To do: Your task is to repeat all of the data exactly while excluding the pictures.

Stored data
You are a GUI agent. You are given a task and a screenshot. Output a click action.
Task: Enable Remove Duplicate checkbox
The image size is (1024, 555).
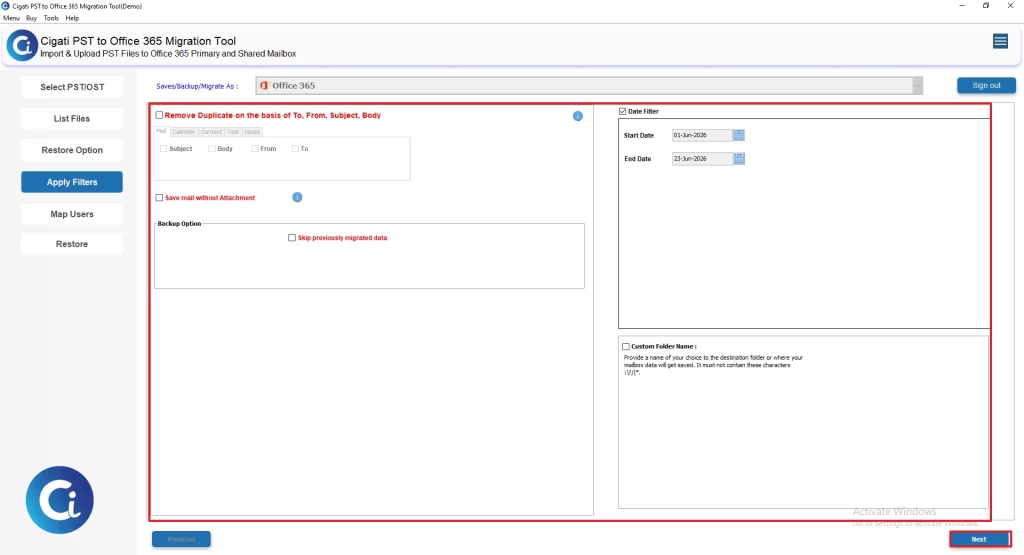[159, 115]
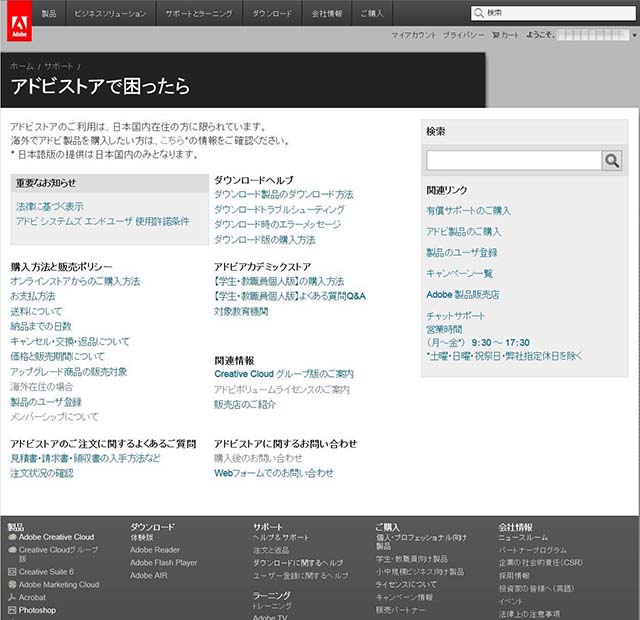Open the サポートとラーニング navigation menu
Viewport: 640px width, 620px height.
tap(199, 13)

Output:
You are a GUI agent. You are given a task and a screenshot. Output a click action.
Task: Enable Remove Duplicate checkbox
The image size is (1024, 555).
[159, 115]
Open the サポートとラーニング navigation menu
Viewport: 640px width, 620px height.
tap(199, 13)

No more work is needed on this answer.